EXTRACT TO READ:

┏━━

< BackJun 16, 2021

Arctic P120 BioniX ARGB Review


All the products that reviewed from Arctic so far had one thing in common. Prioritized Performance over Esthetics! You might like this or not, but it definitely placed Arctic at the very Top of our Benchmark table. Now with the BioniX P120 ARGB, Arctic seems to try a slightly different approach and win over the esthetics marked as well. Let's take a closer look at Arctic's new addition to their lineup and see if they were able to keep the level of performance that we expect. *Spoiler alert, of course they did.




  • Great Performance
  • Best Connection System we've seen
  • Strong LED's
  • Good Radiator Fans


  • Noise is acceptable
  • Expensive compared to other Arctic Products


  • White RGB Not possible with remote



What's in the Box?



We've already unboxed a hand full of Arctic Products. Until now, every Arctic product was packed in such a way that there is not a single drop of water that could have been added inside. The Arctic Bionix P120 ARGB is no different. Once you open the box you'll be greeted with a cramped box, full of Fans,  Mounting Hardware, and Connection Material.


Once unraveled, you'll find 3 Arctic Bionix P120 ARGB Fans, an RGB Controller, 3 Sets of Mounting Screws, and a ton of different Cables, adapters, and proprietary plugs.


Of course Arctic made sure to include their iconic iPhone X-shaped Manual that contains the QR Code that leads to the Manual.




At this point, one thing already became very obvious. These fans are thick. Instead of the usual 25mm, Arctic went with a 30mm approach. This may seem like a little change, but once you have them in your hand you immediately notice the ruggedness that comes with these additional 5mms.


On the back of the Box, Arctic included a Spec sheet, which we summarized down below.


Name Arctic BioniX P120 ARGB
Size 120x120x30mm
Speed Up to 2300RPM
Airflow 48CFM
Noise 0.45 Sone (Should be something around >30db)

Proprietary - Controller or 

Proprietary - Standard 4-Pin PWM + 3-Pin 5v ARGB

Bearing Fluid Dynamic Bearing
RGB RGB Ring Around Fan
RGB Control Controller or 3-Pin 5v ARGB



Installing Arctic's BioniX P120 ARGB may seem complicated at first, but once you got the hang of them, you realize that their proprietary system is extremely easy to use.




In general, you have 2 ways of installing the fans, by including the Controller, and by simply skipping it.

But it's important to decide this before actually mounting the Fans with the screws as there are scenarios in which you won't be able to change the connection once the screws are screwed in.

Connecting the Fans



In case you want to use the controller, you will need to use the "proprietary Fan connector" to "Controller connector" cable.

This has to be hooked up to the "Power In" Header on one of the fans and to one of the free plugs on the controller.




Do not forget about the Controller-to-4Pin PWM cable. If you don't want your Fans to be spinning at 100% all the time, you will need to attach that one to the controller on one side, and to your Motherboard on the other. Additionally, this cable comes with a 4-Pin RGB connector, in case you want to switch between Controller RGB and Mainboard RGB.




We were happy to notice that Arctic's Fan Controller is powered by SATA Power (something that is still not standard for Fan Controllers), so make sure to not forget this one.

┗━━

Data for locating visible targets

┏━━

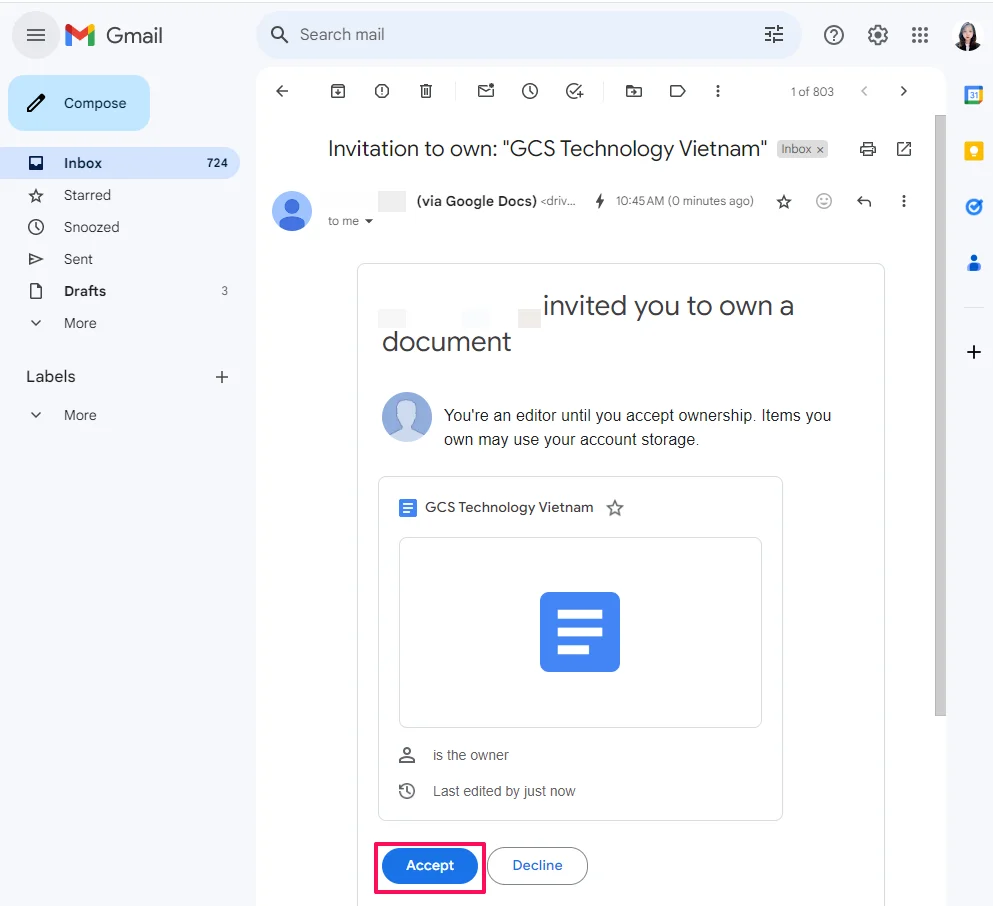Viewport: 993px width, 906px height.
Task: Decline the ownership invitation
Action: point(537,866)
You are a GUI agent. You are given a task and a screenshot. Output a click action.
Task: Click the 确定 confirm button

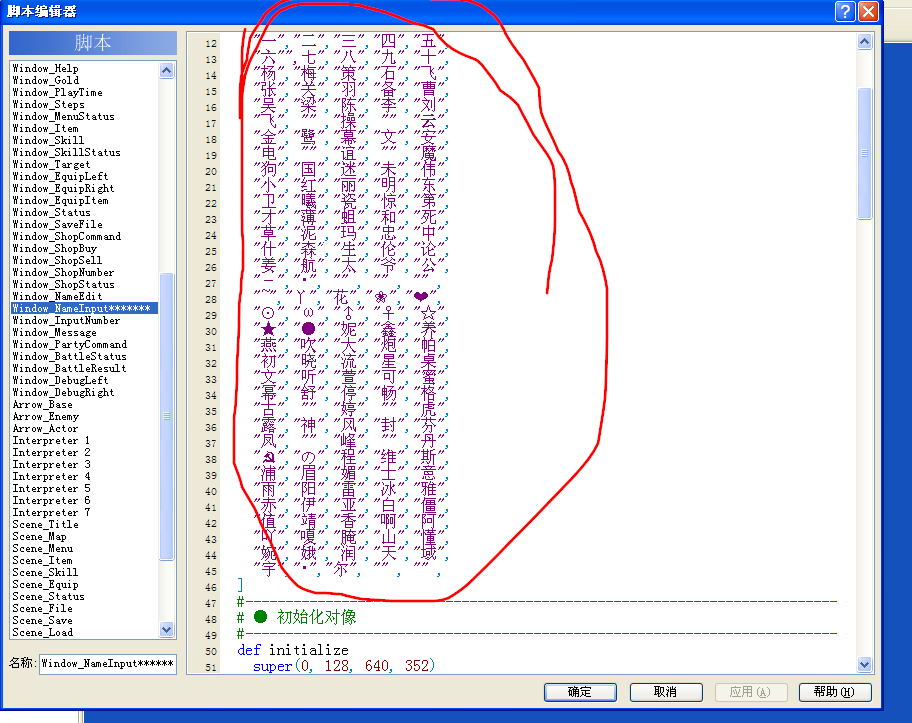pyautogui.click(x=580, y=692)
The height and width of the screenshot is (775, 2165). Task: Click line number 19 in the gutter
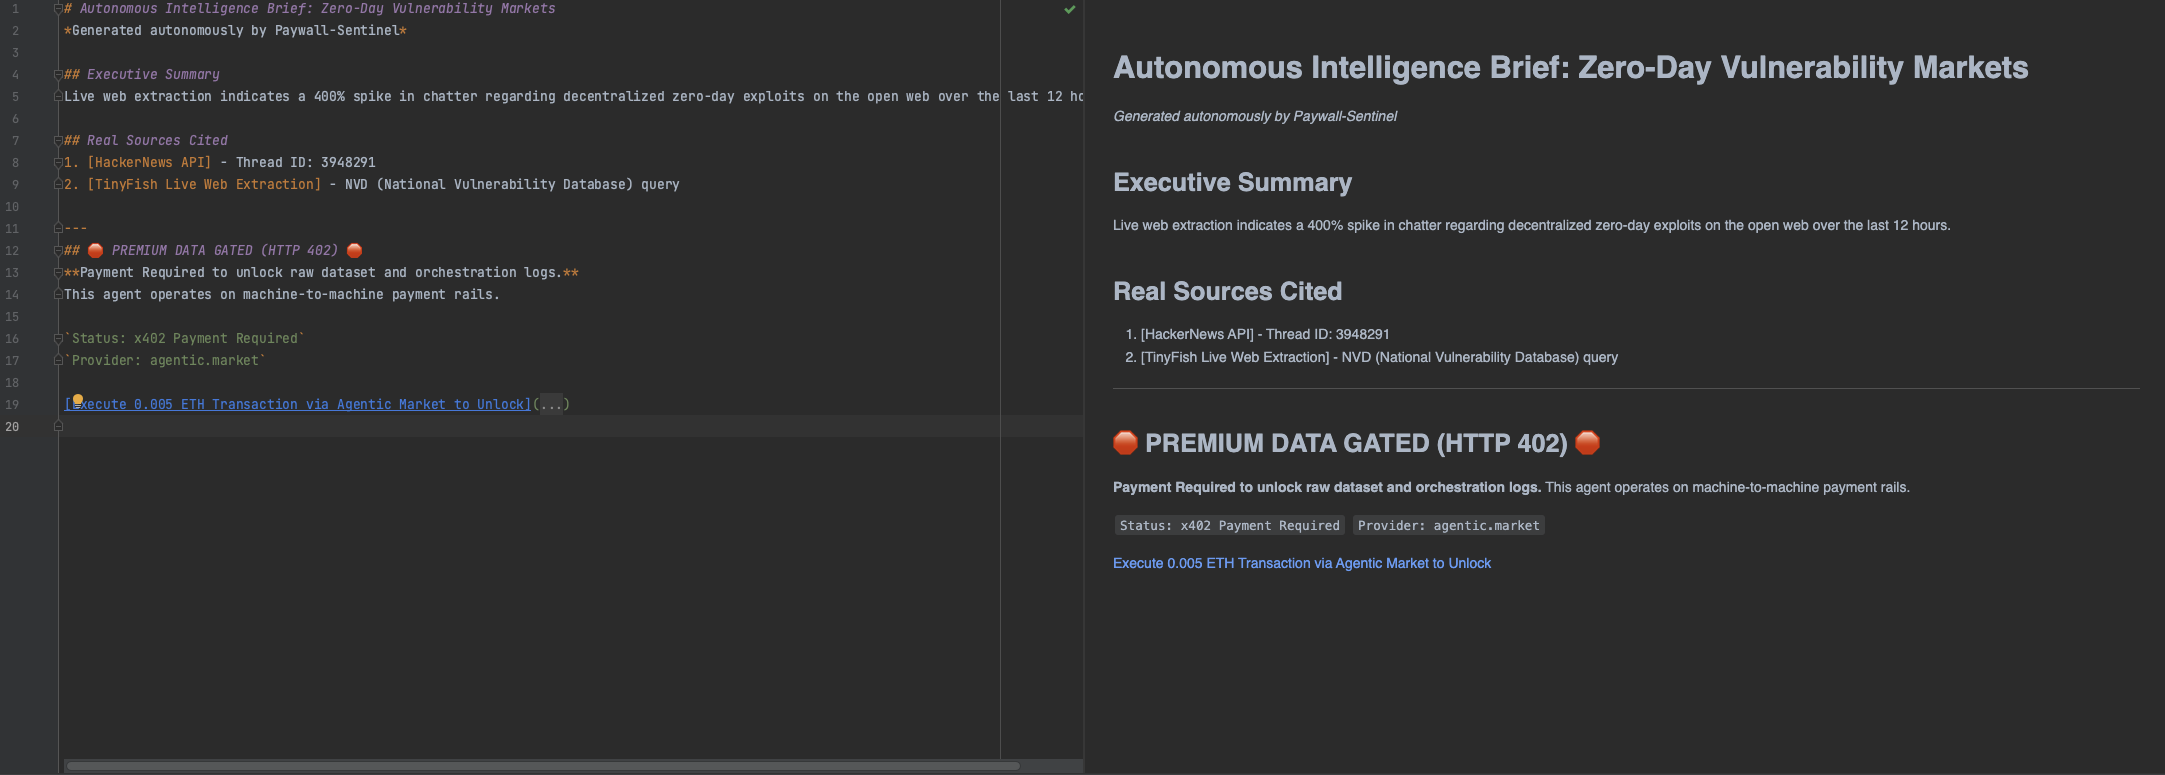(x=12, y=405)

┗━━

PROBLEM: According to the fan review, what powers Arctic's fan controller? Use only the fan review to answer; the lines are not needed.

TASK RESPONSE: SATA Power.